画像に映し出される魔獣やその位置についてフェダーン様がファリス様達へ解説を始めると、熱心に3人が聞き入っている。

 ブリアント騎士団の3人は、状況図を見てため息を漏らしているが、それも理解できる。明日の狩りをこの場で計画できるほどの状況図だからなぁ。

 飛行機を使っても、これほど正確な状況図は作れないだろう。


「なるほど、スコーピオ戦でリバイアサンにて指揮を執ったということが良く理解できました。
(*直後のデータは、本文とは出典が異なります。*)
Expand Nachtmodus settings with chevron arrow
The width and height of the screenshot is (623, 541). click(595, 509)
軍の戦艦の作戦室でもこれほどの情報は得られなかったでしょうね」

「まさに移動要塞その物だからなぁ。だが、動くのであるなら陸上艦と言っても問題はあるまい。西には記録にも残らぬ古代帝国の遺産があるのだろうが、リバイアサンを超えるものがあるかどうか……」


 フェダーン様は否定的だな。だが本当にリバイアサンが最終兵器に近いものだったのだろうか?作られた時代は魔道科学の泰明時なんだけど……。

 

『リバイアサンの搭乗員に告ぐ。リバイアサンは1235時に出発する。……繰り返す。リバイアサンは……』


 制御室からの艦内放送が聞こえてきた。

 懐中時計を取り出して時刻を確認する。20分後になるようだ。すでに積み荷の固縛は済んでいるのだろう。
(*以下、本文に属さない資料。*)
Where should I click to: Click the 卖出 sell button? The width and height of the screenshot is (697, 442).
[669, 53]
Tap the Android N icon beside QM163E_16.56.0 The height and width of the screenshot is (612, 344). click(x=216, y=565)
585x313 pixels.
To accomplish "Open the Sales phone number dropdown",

 テーブルでお茶を飲みながらその時を待てばいいはずだ。


「それでは、失礼します。フェダーン様達は昼食はどちらで?」

「すでに済ませたぞ。夕刻にはリビングにお邪魔するつもりだ」


 周囲の人達に頭を下げて、指揮所を後にする。

 さて、リビングで簡単な昼食を頂くか。


 リビングにいたのはカテリナさんだけだった。仮想スクリーンを2つほど開いて、何かをしている。


「あら、遅かったわね。リオ君の回答を確認しながら、新たな疑問点を纏めていたの。後で質問したいけど、今日は何も無かったはずよね」

「ええ、良いですよ。その前に……。ミイネさん、ちょっとお腹が空いてるんだけど」


「昼食は終わったから、簡単なものを作ってあげるにゃ」


 さては、いつものサンドイッチかな?

 それなりに美味しいんだけどねぇ……。

 やがて出てきたのは、3段重ねのホットケーキとマグカップにたっぷりと入ったコーヒー、それにリンゴのような果物が2切だった。
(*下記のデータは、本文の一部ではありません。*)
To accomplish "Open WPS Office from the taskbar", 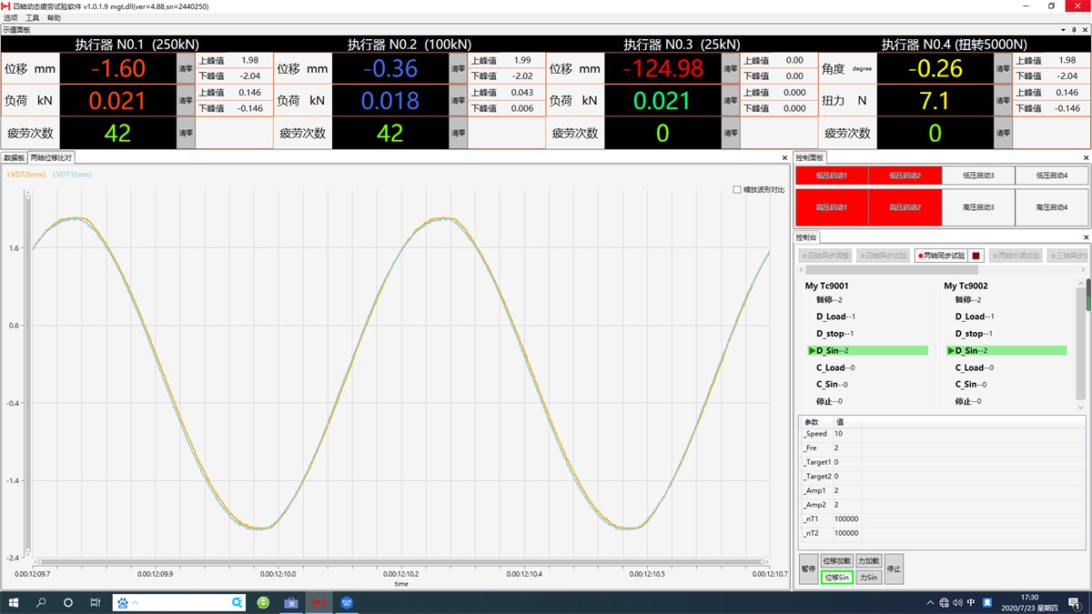I will (347, 602).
 このリンゴ、食べるとオレンジの味がするんだよなあ……。

 はちみつが滴るホットケーキはコーヒーによく合う。昼食はこれで十分なんじゃないか!


「あまり甘いものばかり食べていると虫歯になるわよ」

「ちゃんと歯を磨きますから大丈夫です。ところで、回答としてはそれでどうでしょうか? まったく内容が分からないことはないと思ってるんですけど」


「やはり学問の体系が全く異なるんでしょうね。動物と植物との分類を明確に説明しようとしても、それで良いのかと自分で疑問を持ってしまうの……」

「動くものを動物、動かずにいるのを植物とすれば、鉱物は植物ですからね。なら、それにもう1つ、生物という項目を加えてはどうですか?」


 生物と鉱物の違いぐらいは説明できるだろう。生物から植物と動物の幹を立てれば良いんじゃないかな。

 だけど、厳密にはそうとも言えないんだから困ってしまう。鉱物と生物の境界もかなり怪しいところがあるからね。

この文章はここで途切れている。